When a node first requests access to a lock, the request is granted immediately, because the node will initially receive it in the NULL state. This is a special, neutral state that does not conflict with that lock's state on any other node. The local node can then issue a request to ELM to convert the lock to another state. Once the request is granted, the node can hold it in that state, or it can convert it to another state. Those are the only possible operations.
Besides the NULL state, ELM supports only two other states:
concurrent read (CR)
Multiple nodes can hold the lock in this state. This will prevent other nodes from converting the lock to the exclusive state.
exclusive (EX)
Only one node in the cluster can hold the lock in this state. This will prevent other nodes from converting the lock to the concurrent read or exclusive states.
The conversion operation is the central control mechanism for ELM. Requesting a conversion that would conflict with other nodes does not cause an error condition. Instead, the request is put into a queue until ELM can grant the request. The requesting process is put in a wait state, and when it reawakens, it knows its request has been granted.
When a node converts a lock back to the NULL state, it effectively releases the lock, and allows other nodes to convert the lock to their desired state. The requests will be granted in the order they were queued.

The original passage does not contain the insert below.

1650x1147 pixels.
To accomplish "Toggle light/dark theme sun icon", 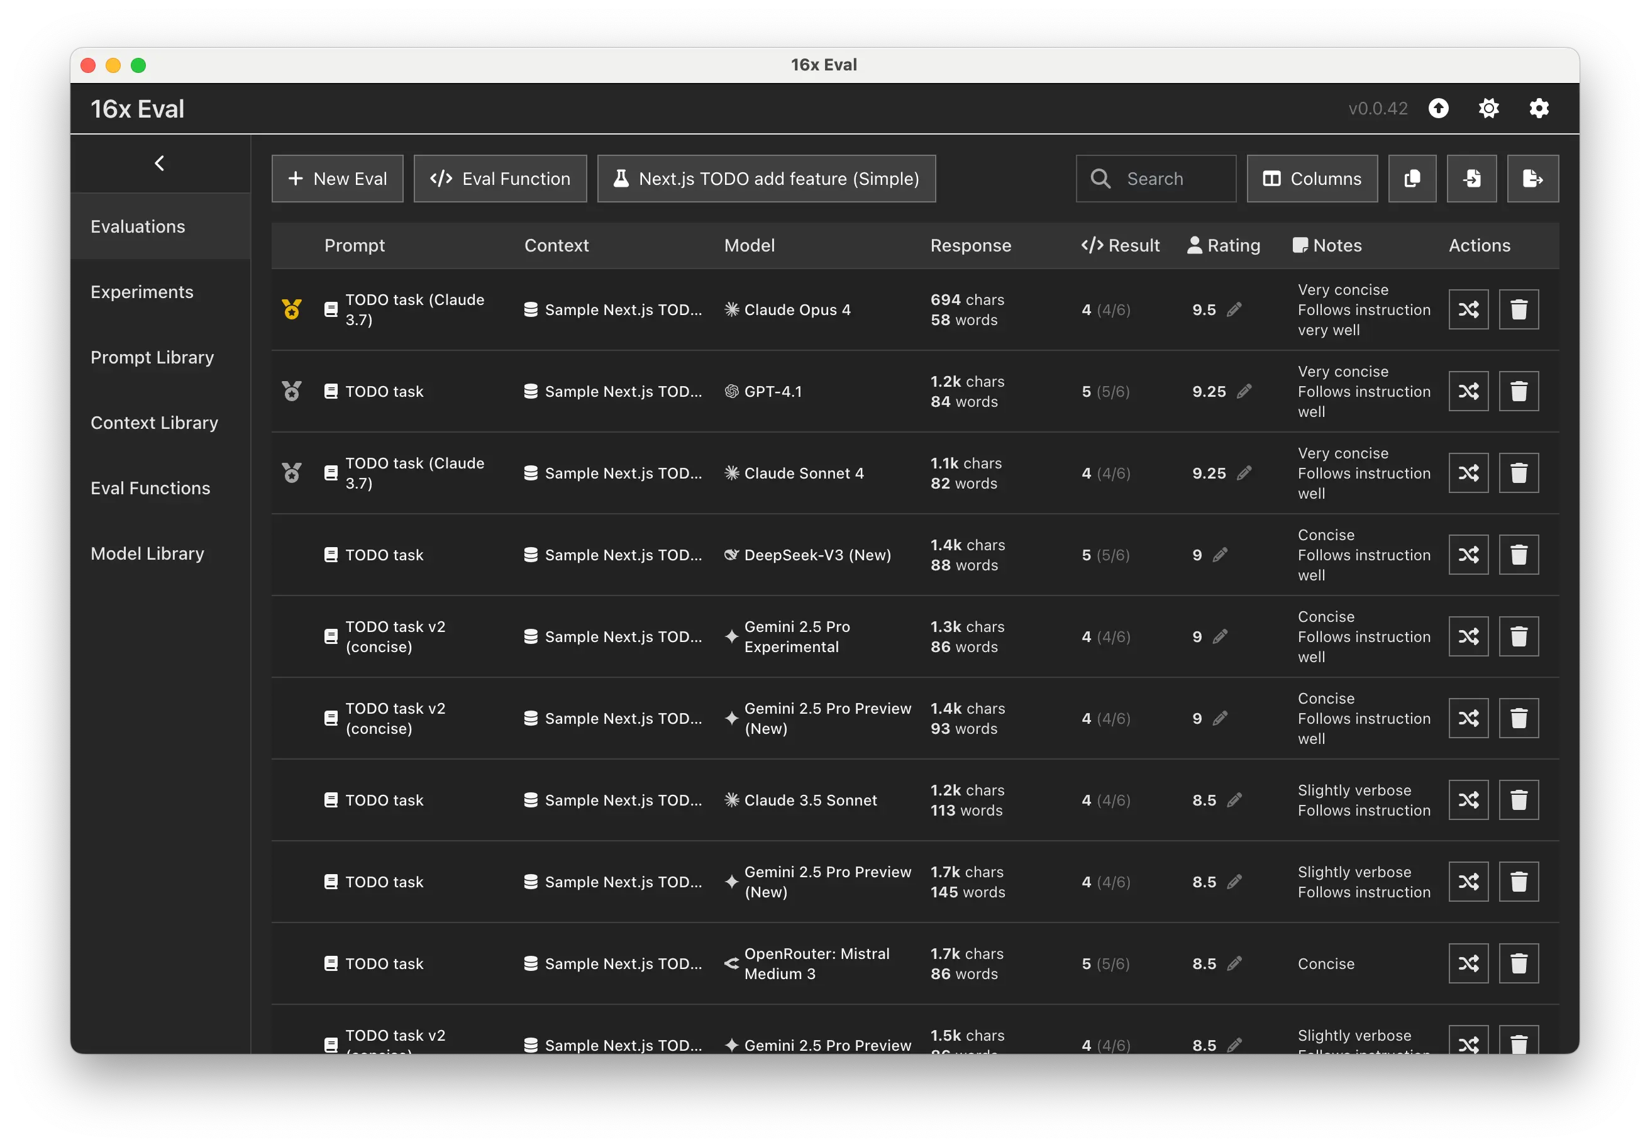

For example, suppose A has converted its lock to the EX state. B can request access to A's lock and receive it immediately in the NULL state. If B then issues a request to convert it to the CR state, the request will wait until A (or ELM itself) converts the lock to the NULL or CR state, because neither of these conflict with B's request. Therefore, when B successfully converts A's lock, it knows that A is no longer holding the lock in the EX state.

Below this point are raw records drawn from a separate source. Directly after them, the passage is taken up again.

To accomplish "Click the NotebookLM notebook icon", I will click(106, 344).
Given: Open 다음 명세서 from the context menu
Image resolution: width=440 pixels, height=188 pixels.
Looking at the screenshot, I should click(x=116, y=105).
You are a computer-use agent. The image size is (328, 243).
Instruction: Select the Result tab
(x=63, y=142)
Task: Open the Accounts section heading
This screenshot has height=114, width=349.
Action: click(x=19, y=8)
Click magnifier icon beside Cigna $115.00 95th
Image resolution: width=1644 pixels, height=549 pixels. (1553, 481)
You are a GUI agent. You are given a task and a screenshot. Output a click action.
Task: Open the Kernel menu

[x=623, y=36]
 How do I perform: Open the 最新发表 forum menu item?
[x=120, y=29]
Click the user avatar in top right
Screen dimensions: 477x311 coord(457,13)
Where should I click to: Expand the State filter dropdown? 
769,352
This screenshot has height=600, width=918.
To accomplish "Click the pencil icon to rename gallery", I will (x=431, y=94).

Since a request to access another node's lock is granted immediately and does not affect the ELM lock mechanism, that step is omitted in the following discussions.

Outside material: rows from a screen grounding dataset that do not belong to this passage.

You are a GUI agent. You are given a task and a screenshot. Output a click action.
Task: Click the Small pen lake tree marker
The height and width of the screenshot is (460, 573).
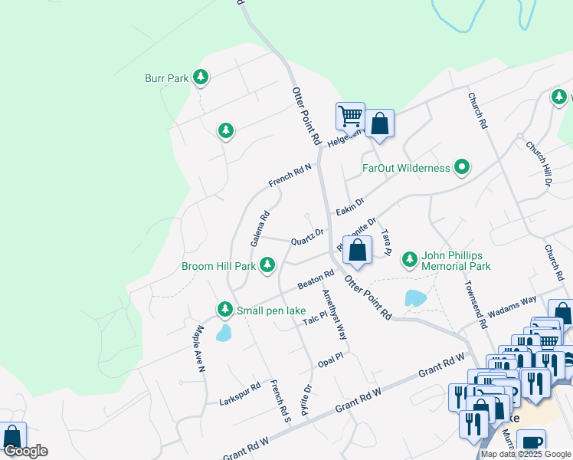224,310
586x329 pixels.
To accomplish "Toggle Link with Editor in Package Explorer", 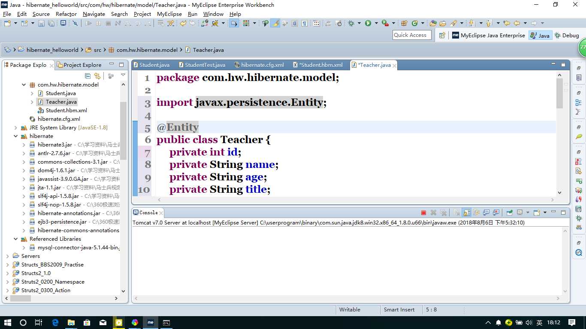I will 97,76.
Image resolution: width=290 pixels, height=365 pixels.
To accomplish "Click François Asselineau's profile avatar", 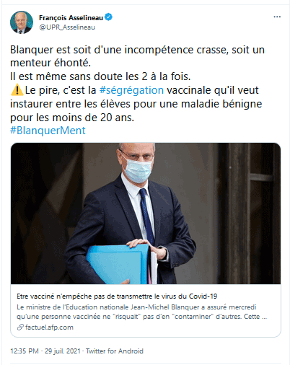I will pos(22,22).
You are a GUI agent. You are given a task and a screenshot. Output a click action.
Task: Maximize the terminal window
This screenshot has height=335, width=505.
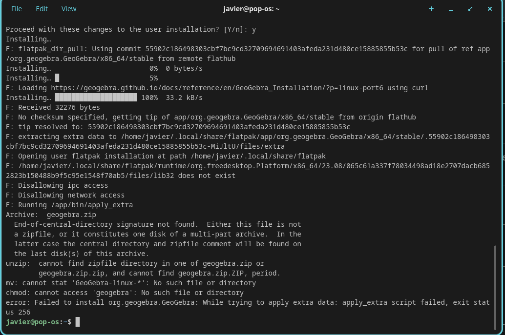click(x=470, y=9)
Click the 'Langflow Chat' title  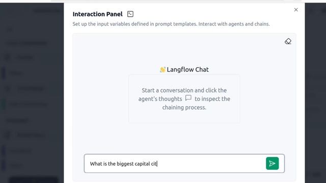(187, 70)
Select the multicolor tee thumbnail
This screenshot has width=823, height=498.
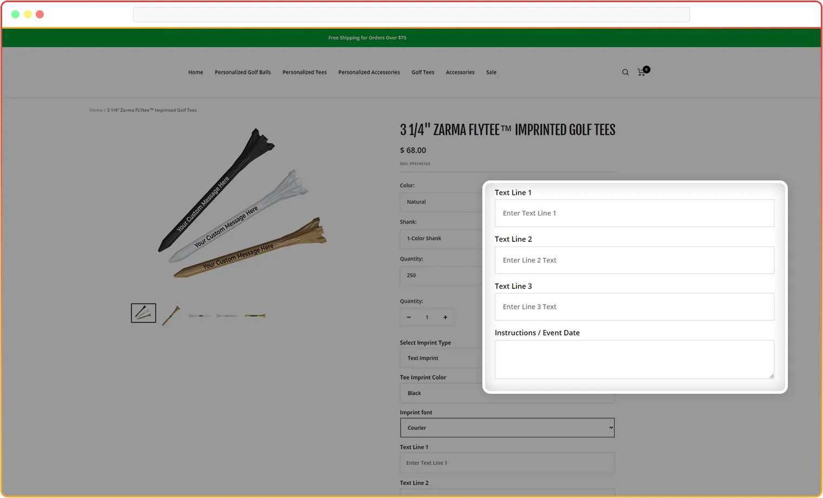pyautogui.click(x=171, y=314)

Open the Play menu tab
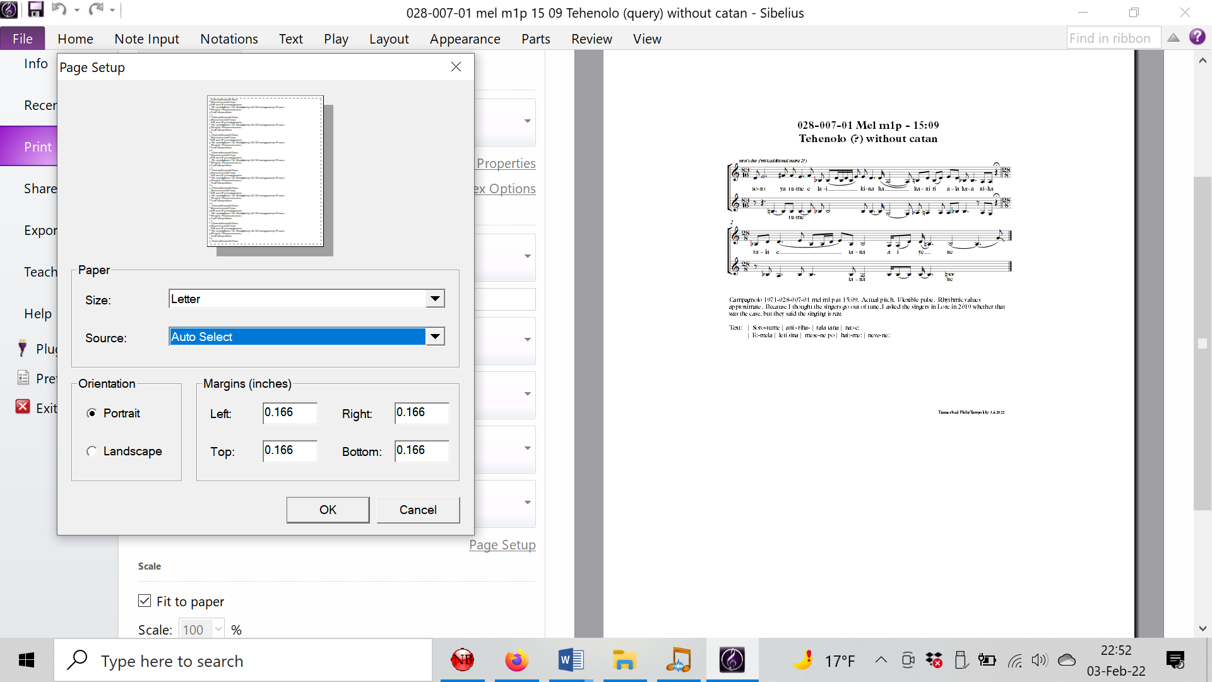[x=335, y=39]
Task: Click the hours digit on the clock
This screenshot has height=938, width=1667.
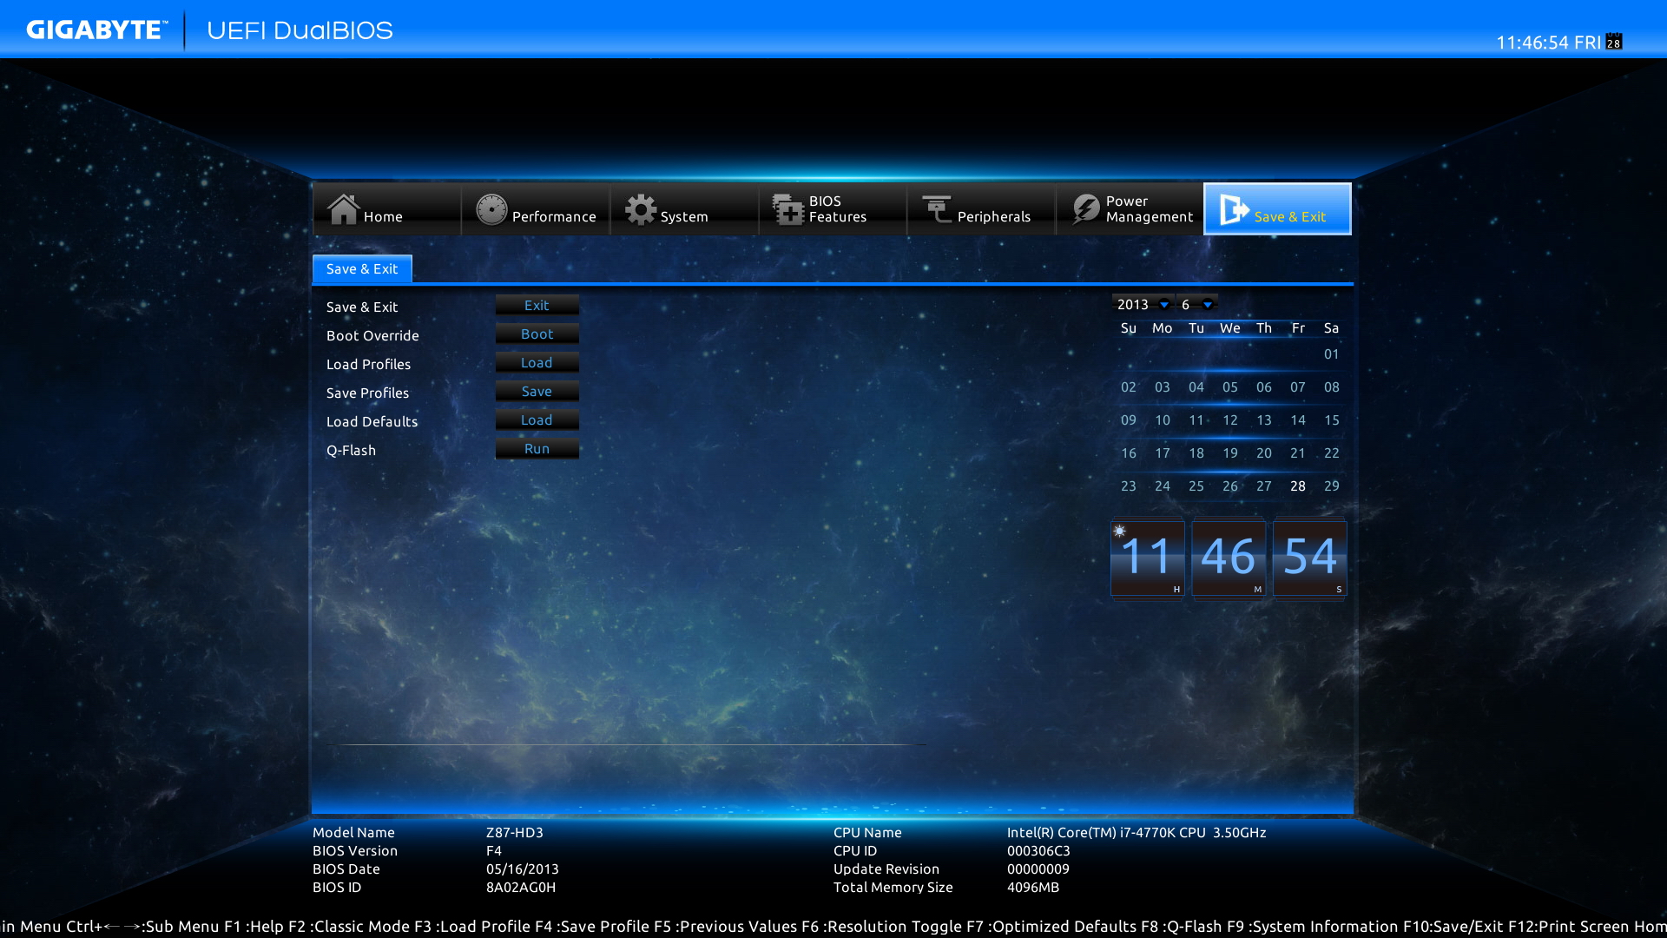Action: click(1147, 558)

Assume that A is the first node to start RMS. The following sequence occurs:
A converts its own lock to EX mode. This happens immediately, since no other nodes have completed their startup at this point.
A initiates its UDP heartbeat and waits for responses from other nodes. It does not yet attempt to convert the locks of any other node at this point.
Assume that B is the second node to start RMS. The following sequence occurs:
B converts its own lock to EX mode. This happens immediately, since A has not requested access to B's lock at this point.
B initiates its UDP heartbeat and waits for responses from other nodes. It does not attempt to convert the locks of any other nodes at this point.
A detects the first heartbeat from B. A issues a request to convert B's lock to the CR state. Since B holds its lock in the EX state, A's request goes to sleep while it waits in the ELM queue.
Since A's request is sleeping, B must be holding its own lock. Therefore, B must be online, and A marks it accordingly. A continues to mark B as online as long as its request remains asleep.
B detects the heartbeat from A and executes a similar sequence. B tries to convert A's lock to CR mode. But A holds its lock in the EX state, so B's request goes to sleep while it waits in the ELM queue.
As long as B's request remains asleep, B continues to mark A as online.
At this point, both nodes hold their own locks in the EX state, and each has issued a request to convert the other's lock to the CR state. Both requests are sleeping, but that has no effect on anything else either node is doing. However, the unfulfilled request on each node indicates the other base monitor is online.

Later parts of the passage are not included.